Responds: Oline Sæther, head of the Norwegian Student Organisation, thinks the price of the hotel deal is wild.

She refers to NSO's own student housing survey, which shows that 15,000 students are being robbed from a safe and affordable place to live. NSO aims for 20 % of students to be offered student accommodation, but the figure is currently only 15 % nationally, and around 12 % in Oslo.

She says that most students have to turn to the private rental market, where the prices have risen drastically.

— For me, this offer illustrates how critical the situation is, says Sæther.

SiO is concerned about the situation

Johannessen emphasizes that SiO is concerned about the housing situation. "Rental prices in Oslo are historically high, and there are fewer rental properties available," she explains and believes that the reasons for the housing queue are complex.

She points to the availability and price of good plots of land in Oslo, in addition to costs related to the building processes and price increases in the society. She further explains that SiO is "dependent on grants from the authorities to be able to provide more housing at a price the students can pay."

The increased cost frame in the housing market in turn requires increased subsidies for SiO, and the lack of this leads to more expensive rent for the students, claims Johannesen.

Marthe Wedwik Larssen is one of the lucky ones, and on Wednesday she moves out of Smarthotel and into a student dormitory in Kringsjå. Nevertheless, she is critical, since she applied for student housing almost a year ago.

— It should not be necessary to apply almost a year in advance to get housing for the start of studies, she notes.

Housing researcher is in despair

Housing researcher Erling Røed Larsen reacts strongly to SiO's crisis measures. — It's like putting a Band-Aid on a wound where blood is still flowing out. He believes the long queue for student housing is a political scandal.

Røed Larsen is a social economist and the head of the National Center for Housing Market Research at OsloMet. He says that housing researchers have been anticipating the housing crisis for a long time. The solution is to build more, but there is a lack of political will, believes Røed Larsen.

He states that there is not a housing crisis in the whole of Norway, only in Oslo. The city has a deep structural problem – there are simply too few homes, he believes.

— The reason why is that there are a lot of people who want to live in Oslo, says Røed Larsen.

He believes that the desired policy of spreading the population more evenly in the country keeps decision-makers away from building more in Oslo.

— Attempting to politically manage the population's preferences is difficult. It has big consequences, costs a lot, and is only partially successful.

Fear of development

Røed Larsen fears the housing crisis will turn Oslo into a city where only rich middle-aged people can afford to live. He therefore believes that the politicians must change the so-called "apartment norm" which prohibits the construction of new units of less than 35 square metres. This is because the norm goes beyond the supply of apartments that commuters and students can afford.

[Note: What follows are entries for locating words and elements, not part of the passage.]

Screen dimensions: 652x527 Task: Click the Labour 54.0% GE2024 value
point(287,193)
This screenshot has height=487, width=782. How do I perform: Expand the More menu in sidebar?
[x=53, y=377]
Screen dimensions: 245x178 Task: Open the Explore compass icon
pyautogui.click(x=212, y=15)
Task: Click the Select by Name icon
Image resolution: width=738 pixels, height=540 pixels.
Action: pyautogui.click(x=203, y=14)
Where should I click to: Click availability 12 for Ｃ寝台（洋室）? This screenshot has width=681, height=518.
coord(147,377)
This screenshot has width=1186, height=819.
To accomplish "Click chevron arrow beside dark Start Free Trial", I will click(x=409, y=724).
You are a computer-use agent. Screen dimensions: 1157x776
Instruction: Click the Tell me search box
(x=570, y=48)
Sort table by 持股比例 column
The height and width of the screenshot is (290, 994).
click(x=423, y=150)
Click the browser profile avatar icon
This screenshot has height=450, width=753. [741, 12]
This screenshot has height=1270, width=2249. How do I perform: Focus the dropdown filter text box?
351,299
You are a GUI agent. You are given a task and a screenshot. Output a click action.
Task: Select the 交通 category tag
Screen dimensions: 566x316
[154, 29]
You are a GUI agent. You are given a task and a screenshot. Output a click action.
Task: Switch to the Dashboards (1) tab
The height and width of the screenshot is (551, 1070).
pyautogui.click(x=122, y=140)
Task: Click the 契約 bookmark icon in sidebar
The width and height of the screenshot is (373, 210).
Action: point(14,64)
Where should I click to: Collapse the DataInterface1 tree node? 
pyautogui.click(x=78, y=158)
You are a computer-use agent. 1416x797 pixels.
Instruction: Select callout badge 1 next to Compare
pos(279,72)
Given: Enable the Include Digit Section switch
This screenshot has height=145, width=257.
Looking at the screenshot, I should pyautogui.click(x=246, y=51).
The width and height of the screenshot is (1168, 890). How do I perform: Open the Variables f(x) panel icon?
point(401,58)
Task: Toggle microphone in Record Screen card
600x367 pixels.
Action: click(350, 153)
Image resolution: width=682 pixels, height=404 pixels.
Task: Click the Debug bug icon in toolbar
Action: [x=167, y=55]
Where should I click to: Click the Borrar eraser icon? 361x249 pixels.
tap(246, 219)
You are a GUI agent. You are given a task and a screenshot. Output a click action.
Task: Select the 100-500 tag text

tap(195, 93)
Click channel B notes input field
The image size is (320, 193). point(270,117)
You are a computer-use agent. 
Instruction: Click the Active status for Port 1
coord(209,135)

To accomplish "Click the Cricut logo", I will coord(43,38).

— The norm is a beautiful thought in the first place, but it does not consider those who live here and now, he says.

Back in the hotel room, student Larssen is getting ready to move to a more permanent residence. Her parents are coming from Hamar with the rest of the moving load that she did not take with her to the hotel.

— I haven't been able to have any kind of control. I understand that I am lucky, but it is sad that everything takes so long. She sympathises with students who are still on the waiting list:

— It's hard to be in a situation where you don't know if you'll get a place to live in.